*** RECORDED DATA ***

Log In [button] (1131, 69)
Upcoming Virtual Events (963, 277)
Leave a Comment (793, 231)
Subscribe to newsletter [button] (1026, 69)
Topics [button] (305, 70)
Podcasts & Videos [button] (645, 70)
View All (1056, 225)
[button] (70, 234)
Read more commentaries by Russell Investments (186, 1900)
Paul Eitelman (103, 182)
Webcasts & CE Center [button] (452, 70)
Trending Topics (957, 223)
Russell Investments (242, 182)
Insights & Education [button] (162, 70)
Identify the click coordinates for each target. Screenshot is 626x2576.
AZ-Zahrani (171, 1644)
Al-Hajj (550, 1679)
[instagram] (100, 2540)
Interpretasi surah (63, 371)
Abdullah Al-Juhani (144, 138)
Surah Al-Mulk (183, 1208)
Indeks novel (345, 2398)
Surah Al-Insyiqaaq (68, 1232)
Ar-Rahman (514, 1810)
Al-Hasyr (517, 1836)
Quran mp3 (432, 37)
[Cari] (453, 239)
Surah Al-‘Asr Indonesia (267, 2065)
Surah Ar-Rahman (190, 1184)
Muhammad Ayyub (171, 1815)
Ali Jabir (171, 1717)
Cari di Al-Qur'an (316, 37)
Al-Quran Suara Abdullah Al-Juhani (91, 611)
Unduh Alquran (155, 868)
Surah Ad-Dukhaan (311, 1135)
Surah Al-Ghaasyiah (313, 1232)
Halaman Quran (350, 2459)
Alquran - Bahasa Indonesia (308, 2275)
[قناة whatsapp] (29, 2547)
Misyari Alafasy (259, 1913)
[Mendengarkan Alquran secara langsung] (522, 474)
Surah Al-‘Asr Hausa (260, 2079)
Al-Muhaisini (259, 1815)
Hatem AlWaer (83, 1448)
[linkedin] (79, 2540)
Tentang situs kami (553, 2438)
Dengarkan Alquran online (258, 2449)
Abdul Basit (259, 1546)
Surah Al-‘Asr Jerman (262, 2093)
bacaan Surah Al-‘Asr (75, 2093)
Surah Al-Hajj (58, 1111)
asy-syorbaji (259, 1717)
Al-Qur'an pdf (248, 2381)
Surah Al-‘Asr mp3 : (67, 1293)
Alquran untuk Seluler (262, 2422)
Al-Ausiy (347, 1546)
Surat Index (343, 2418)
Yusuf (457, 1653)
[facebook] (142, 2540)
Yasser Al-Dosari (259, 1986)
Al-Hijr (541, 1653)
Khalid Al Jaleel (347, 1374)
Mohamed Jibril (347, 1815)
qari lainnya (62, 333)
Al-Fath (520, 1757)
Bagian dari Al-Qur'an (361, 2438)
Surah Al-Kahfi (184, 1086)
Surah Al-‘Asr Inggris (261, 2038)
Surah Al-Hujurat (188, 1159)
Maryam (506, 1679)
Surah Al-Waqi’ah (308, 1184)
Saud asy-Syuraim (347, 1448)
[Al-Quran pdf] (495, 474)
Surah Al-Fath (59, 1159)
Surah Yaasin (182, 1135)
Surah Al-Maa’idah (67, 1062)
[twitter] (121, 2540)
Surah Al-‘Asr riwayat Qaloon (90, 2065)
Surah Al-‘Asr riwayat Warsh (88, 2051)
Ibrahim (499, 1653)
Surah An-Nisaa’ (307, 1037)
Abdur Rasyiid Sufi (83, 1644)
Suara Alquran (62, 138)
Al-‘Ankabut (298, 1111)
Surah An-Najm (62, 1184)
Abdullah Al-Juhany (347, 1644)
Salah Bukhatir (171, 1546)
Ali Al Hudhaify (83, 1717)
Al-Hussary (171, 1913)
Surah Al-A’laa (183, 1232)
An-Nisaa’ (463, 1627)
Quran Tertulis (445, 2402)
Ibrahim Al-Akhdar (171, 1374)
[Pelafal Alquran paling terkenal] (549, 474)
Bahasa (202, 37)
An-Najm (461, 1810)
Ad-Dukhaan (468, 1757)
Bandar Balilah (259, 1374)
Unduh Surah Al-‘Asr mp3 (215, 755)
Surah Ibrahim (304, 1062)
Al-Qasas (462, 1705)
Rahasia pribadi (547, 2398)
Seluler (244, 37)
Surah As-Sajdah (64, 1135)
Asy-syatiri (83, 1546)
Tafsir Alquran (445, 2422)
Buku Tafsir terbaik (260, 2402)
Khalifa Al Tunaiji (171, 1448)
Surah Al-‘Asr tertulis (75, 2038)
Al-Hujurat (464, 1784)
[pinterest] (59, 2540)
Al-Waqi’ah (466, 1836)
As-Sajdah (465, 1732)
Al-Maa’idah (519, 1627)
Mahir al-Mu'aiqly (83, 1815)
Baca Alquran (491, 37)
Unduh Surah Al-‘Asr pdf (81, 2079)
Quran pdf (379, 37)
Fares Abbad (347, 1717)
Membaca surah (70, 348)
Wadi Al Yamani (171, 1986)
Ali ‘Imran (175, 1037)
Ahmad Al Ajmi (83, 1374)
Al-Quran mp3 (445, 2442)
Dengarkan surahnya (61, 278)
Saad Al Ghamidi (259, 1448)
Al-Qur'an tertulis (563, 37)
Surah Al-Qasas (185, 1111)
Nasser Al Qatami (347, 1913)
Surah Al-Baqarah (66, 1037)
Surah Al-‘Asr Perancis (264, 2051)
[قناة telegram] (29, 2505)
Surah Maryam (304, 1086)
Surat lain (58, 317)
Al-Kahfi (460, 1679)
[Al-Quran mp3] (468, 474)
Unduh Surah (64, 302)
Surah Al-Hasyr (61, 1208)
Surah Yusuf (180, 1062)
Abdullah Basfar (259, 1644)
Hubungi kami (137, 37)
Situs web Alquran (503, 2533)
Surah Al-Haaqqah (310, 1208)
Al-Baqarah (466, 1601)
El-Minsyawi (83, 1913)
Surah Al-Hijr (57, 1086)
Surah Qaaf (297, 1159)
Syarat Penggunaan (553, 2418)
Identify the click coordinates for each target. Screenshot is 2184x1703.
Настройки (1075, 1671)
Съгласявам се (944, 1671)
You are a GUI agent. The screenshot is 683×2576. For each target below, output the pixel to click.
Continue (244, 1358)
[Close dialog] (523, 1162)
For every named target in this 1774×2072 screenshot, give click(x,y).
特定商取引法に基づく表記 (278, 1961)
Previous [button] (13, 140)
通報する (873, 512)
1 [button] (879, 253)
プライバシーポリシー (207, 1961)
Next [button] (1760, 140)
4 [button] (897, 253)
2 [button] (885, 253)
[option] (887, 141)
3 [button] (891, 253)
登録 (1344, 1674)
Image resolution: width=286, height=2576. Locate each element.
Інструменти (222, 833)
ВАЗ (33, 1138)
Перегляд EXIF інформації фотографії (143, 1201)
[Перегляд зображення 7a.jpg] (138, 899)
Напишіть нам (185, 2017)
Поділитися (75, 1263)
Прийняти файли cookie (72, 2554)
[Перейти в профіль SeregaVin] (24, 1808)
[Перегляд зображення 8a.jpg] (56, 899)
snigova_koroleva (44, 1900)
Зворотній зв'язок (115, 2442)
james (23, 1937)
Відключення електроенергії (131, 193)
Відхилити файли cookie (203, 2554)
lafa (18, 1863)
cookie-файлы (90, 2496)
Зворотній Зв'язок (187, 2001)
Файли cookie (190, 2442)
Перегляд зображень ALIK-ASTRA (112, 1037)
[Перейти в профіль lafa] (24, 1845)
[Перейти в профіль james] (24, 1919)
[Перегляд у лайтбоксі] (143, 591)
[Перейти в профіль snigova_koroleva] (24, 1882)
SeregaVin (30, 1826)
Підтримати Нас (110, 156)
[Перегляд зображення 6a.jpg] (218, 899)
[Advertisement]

*** End of RECORDED DATA ***

WHAT IS BEING ASKED
Output all of the data without altering a single line.

ANSWER SPACE
Log In [button] (1131, 69)
Upcoming Virtual Events (963, 277)
Leave a Comment (793, 231)
Subscribe to newsletter [button] (1026, 69)
Topics [button] (305, 70)
Podcasts & Videos [button] (645, 70)
View All (1056, 225)
[button] (70, 234)
Read more commentaries by Russell Investments (186, 1900)
Paul Eitelman (103, 182)
Webcasts & CE Center [button] (452, 70)
Trending Topics (957, 223)
Russell Investments (242, 182)
Insights & Education [button] (162, 70)
Identify the click coordinates for each target. Screenshot is 626x2576.
AZ-Zahrani (171, 1644)
Al-Hajj (550, 1679)
[instagram] (100, 2540)
Interpretasi surah (63, 371)
Abdullah Al-Juhani (144, 138)
Surah Al-Mulk (183, 1208)
Indeks novel (345, 2398)
Surah Al-Insyiqaaq (68, 1232)
Ar-Rahman (514, 1810)
Al-Hasyr (517, 1836)
Quran mp3 (432, 37)
[Cari] (453, 239)
Surah Al-‘Asr Indonesia (267, 2065)
Surah Ar-Rahman (190, 1184)
Muhammad Ayyub (171, 1815)
Ali Jabir (171, 1717)
Cari di Al-Qur'an (316, 37)
Al-Quran Suara Abdullah Al-Juhani (91, 611)
Unduh Alquran (155, 868)
Surah Ad-Dukhaan (311, 1135)
Surah Al-Ghaasyiah (313, 1232)
Halaman Quran (350, 2459)
Alquran - Bahasa Indonesia (308, 2275)
[قناة whatsapp] (29, 2547)
Misyari Alafasy (259, 1913)
[Mendengarkan Alquran secara langsung] (522, 474)
Surah Al-‘Asr Hausa (260, 2079)
Al-Muhaisini (259, 1815)
Hatem AlWaer (83, 1448)
[linkedin] (79, 2540)
Tentang situs kami (553, 2438)
Dengarkan Alquran online (258, 2449)
Abdul Basit (259, 1546)
Surah Al-‘Asr Jerman (262, 2093)
bacaan Surah Al-‘Asr (75, 2093)
Surah Al-Hajj (58, 1111)
asy-syorbaji (259, 1717)
Al-Qur'an pdf (248, 2381)
Surah Al-‘Asr mp3 : (67, 1293)
Alquran untuk Seluler (262, 2422)
Al-Ausiy (347, 1546)
Surat Index (343, 2418)
Yusuf (457, 1653)
[facebook] (142, 2540)
Yasser Al-Dosari (259, 1986)
Al-Hijr (541, 1653)
Khalid Al Jaleel (347, 1374)
Mohamed Jibril (347, 1815)
qari lainnya (62, 333)
Al-Fath (520, 1757)
Bagian dari Al-Qur'an (361, 2438)
Surah Al-Kahfi (184, 1086)
Surah Al-‘Asr Inggris (261, 2038)
Surah Al-Hujurat (188, 1159)
Maryam (506, 1679)
Surah Al-Waqi’ah (308, 1184)
Saud asy-Syuraim (347, 1448)
[Al-Quran pdf] (495, 474)
Surah Al-Fath (59, 1159)
Surah Yaasin (182, 1135)
Surah Al-Maa’idah (67, 1062)
[twitter] (121, 2540)
Surah Al-‘Asr riwayat Qaloon (90, 2065)
Surah Al-‘Asr riwayat Warsh (88, 2051)
Ibrahim (499, 1653)
Surah An-Nisaa’ (307, 1037)
Abdur Rasyiid Sufi (83, 1644)
Suara Alquran (62, 138)
Al-‘Ankabut (298, 1111)
Surah An-Najm (62, 1184)
Abdullah Al-Juhany (347, 1644)
Salah Bukhatir (171, 1546)
Ali Al Hudhaify (83, 1717)
Al-Hussary (171, 1913)
Surah Al-A’laa (183, 1232)
An-Nisaa’ (463, 1627)
Quran Tertulis (445, 2402)
Ibrahim Al-Akhdar (171, 1374)
[Pelafal Alquran paling terkenal] (549, 474)
Bahasa (202, 37)
An-Najm (461, 1810)
Ad-Dukhaan (468, 1757)
Bandar Balilah (259, 1374)
Unduh Surah Al-‘Asr mp3 (215, 755)
Surah Ibrahim (304, 1062)
Al-Qasas (462, 1705)
Rahasia pribadi (547, 2398)
Seluler (244, 37)
Surah As-Sajdah (64, 1135)
Asy-syatiri (83, 1546)
Tafsir Alquran (445, 2422)
Buku Tafsir terbaik (260, 2402)
Khalifa Al Tunaiji (171, 1448)
Surah Al-‘Asr tertulis (75, 2038)
Al-Hujurat (464, 1784)
[pinterest] (59, 2540)
Al-Waqi’ah (466, 1836)
As-Sajdah (465, 1732)
Al-Maa’idah (519, 1627)
Mahir al-Mu'aiqly (83, 1815)
Baca Alquran (491, 37)
Unduh Surah Al-‘Asr pdf (81, 2079)
Quran pdf (379, 37)
Fares Abbad (347, 1717)
Membaca surah (70, 348)
Wadi Al Yamani (171, 1986)
Ali ‘Imran (175, 1037)
Ahmad Al Ajmi (83, 1374)
Al-Quran mp3 (445, 2442)
Dengarkan surahnya (61, 278)
Saad Al Ghamidi (259, 1448)
Al-Qur'an tertulis (563, 37)
Surah Al-Qasas (185, 1111)
Nasser Al Qatami (347, 1913)
Surah Al-Baqarah (66, 1037)
Surah Al-‘Asr Perancis (264, 2051)
[قناة telegram] (29, 2505)
Surah Maryam (304, 1086)
Surat lain (58, 317)
Al-Kahfi (460, 1679)
[Al-Quran mp3] (468, 474)
Unduh Surah (64, 302)
Surah Al-Hasyr (61, 1208)
Surah Yusuf (180, 1062)
Abdullah Basfar (259, 1644)
Hubungi kami (137, 37)
Situs web Alquran (503, 2533)
Surah Al-Haaqqah (310, 1208)
Al-Baqarah (466, 1601)
El-Minsyawi (83, 1913)
Surah Al-Hijr (57, 1086)
Surah Qaaf (297, 1159)
Syarat Penggunaan (553, 2418)
Identify the click coordinates for each target. Screenshot is 2184x1703.
Настройки (1075, 1671)
Съгласявам се (944, 1671)
You are a GUI agent. The screenshot is 683×2576. For each target below, output the pixel to click.
Continue (244, 1358)
[Close dialog] (523, 1162)
For every named target in this 1774×2072 screenshot, give click(x,y).
特定商取引法に基づく表記 (278, 1961)
Previous [button] (13, 140)
通報する (873, 512)
1 [button] (879, 253)
プライバシーポリシー (207, 1961)
Next [button] (1760, 140)
4 [button] (897, 253)
2 [button] (885, 253)
[option] (887, 141)
3 [button] (891, 253)
登録 (1344, 1674)
Image resolution: width=286, height=2576. Locate each element.
Інструменти (222, 833)
ВАЗ (33, 1138)
Перегляд EXIF інформації фотографії (143, 1201)
[Перегляд зображення 7a.jpg] (138, 899)
Напишіть нам (185, 2017)
Поділитися (75, 1263)
Прийняти файли cookie (72, 2554)
[Перейти в профіль SeregaVin] (24, 1808)
[Перегляд зображення 8a.jpg] (56, 899)
snigova_koroleva (44, 1900)
Зворотній зв'язок (115, 2442)
james (23, 1937)
Відключення електроенергії (131, 193)
Відхилити файли cookie (203, 2554)
lafa (18, 1863)
cookie-файлы (90, 2496)
Зворотній Зв'язок (187, 2001)
Файли cookie (190, 2442)
Перегляд зображень ALIK-ASTRA (112, 1037)
[Перейти в профіль lafa] (24, 1845)
[Перейти в профіль james] (24, 1919)
[Перегляд у лайтбоксі] (143, 591)
[Перейти в профіль snigova_koroleva] (24, 1882)
SeregaVin (30, 1826)
Підтримати Нас (110, 156)
[Перегляд зображення 6a.jpg] (218, 899)
[Advertisement]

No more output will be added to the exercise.